Finished the game. A cool ending. I found the late game challenging, as the locations you need to go are not easy to find, the clues you are given are cryptic at best. But the harder the conflict, the more glorious the triumph, or something like that
I really like this game, how it does not hold your hand. It more or less forces you to figure it out. I know I have to find a certain location, but no clue where it is. That not only means all points of the compass, but the whole vertical component as well. Is it north, south or down? The only way to know is to keep looking. And when you do find it, it's very satisfying. Just about every game these days has quest markers of some sort, pointing the way to the next objective. In this game, I sometimes wondered what the objective even was, not to mention where it is. But I kept at it, and went places I really would have preferred not to, in search of whatever it was. The pieces began falling in to place, things I had encountered that remained a mystery were taking a shape, it all started to fit together and it propelled me through the late stages. It's not an easy game if you avoid spoilers. But when it ended, I felt good that I had seen it through.
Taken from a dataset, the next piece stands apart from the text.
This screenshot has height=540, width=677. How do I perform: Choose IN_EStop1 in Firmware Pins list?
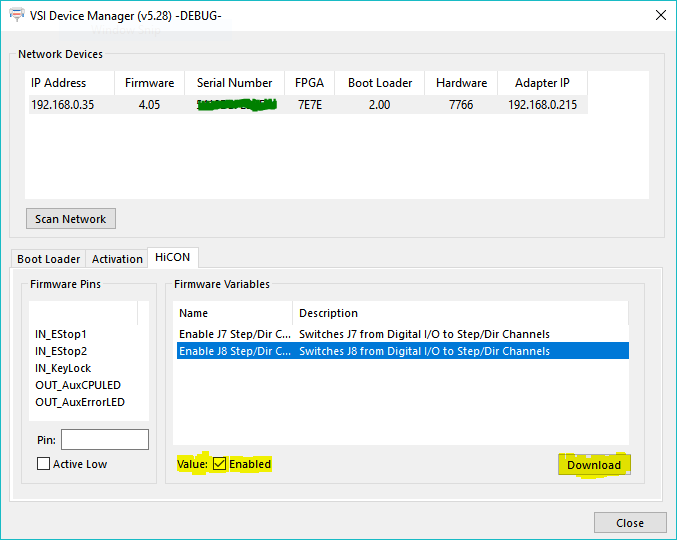[61, 334]
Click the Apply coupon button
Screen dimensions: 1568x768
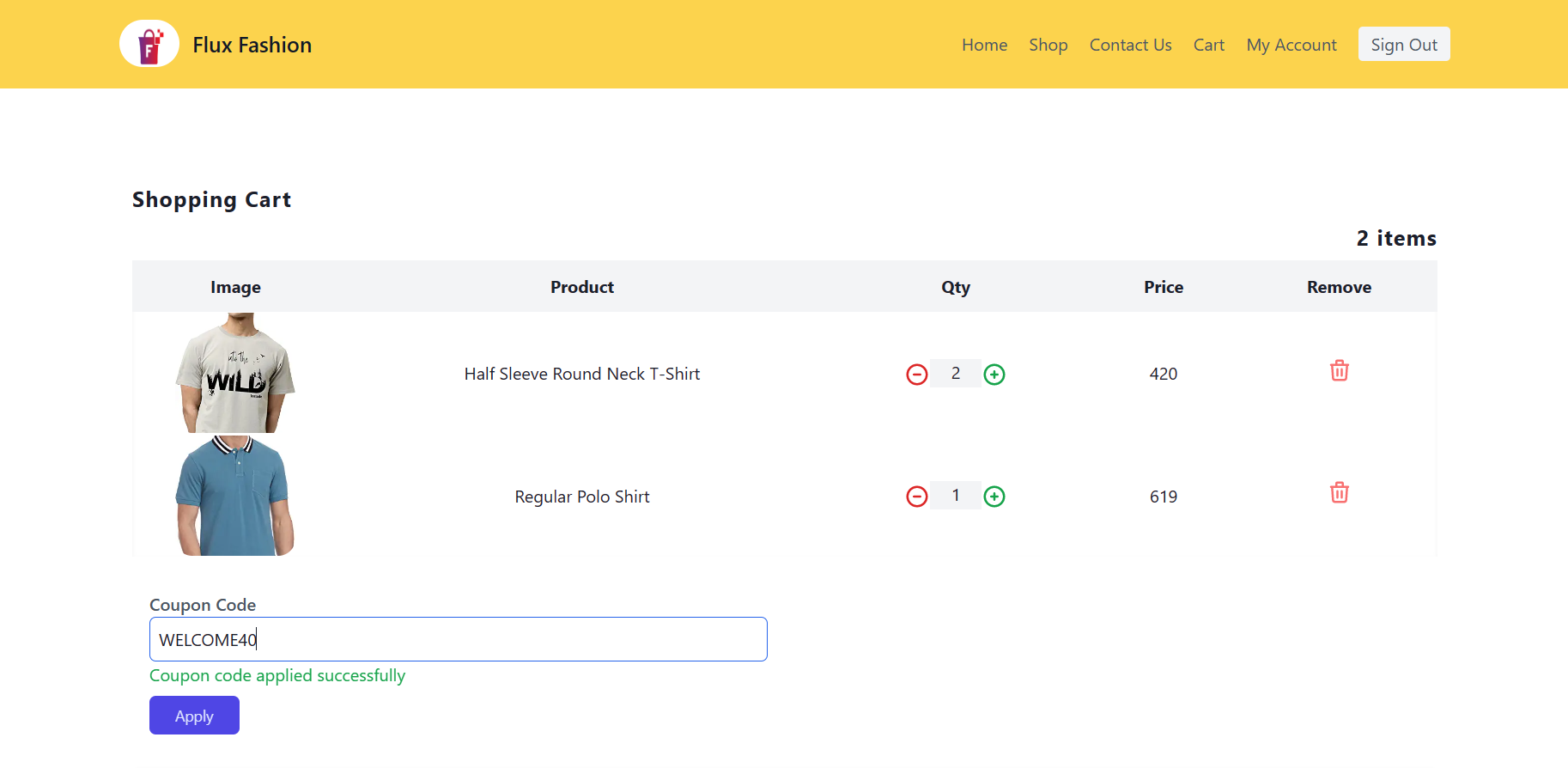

If I had one tip it's to use beacons extensively. Seems obvious, but it's such a time saver when you can precisely navigate. Biome transitions, cave entrances and exits, thermal vents, resources, wrecks and whatever else you want to mark. Not only to find them again, but to mark routes to other locations, or to avoid threats. The lifepod beacons are useful too, after you've located the pod, to use as signposts, just turn 'em back on as needed.
Subnautica is an interesting game. It's really the only survival game I've played. It's part exploration game, part basebuilder, part resource gathering and management. It's beautiful underwater, and so foreign and fantastic. For me it was a treat, as it's entirely different from anything I've played. I found it engaging and interesting, fun and at times frightening. It's not for everyone, I've mentioned self motivation a few times in my comments. You need to pull yourself along. I found plenty to do, as aside from pursuing the story, I also spent time building four complete bases, and at times just going for a swim to check things out. But after finishing I checked the Steam achievements and only 6% of players have finished the game. So Subnautica manages to lose a high number along the way. I would suspect that the lack of tangible progress at times plays it's part.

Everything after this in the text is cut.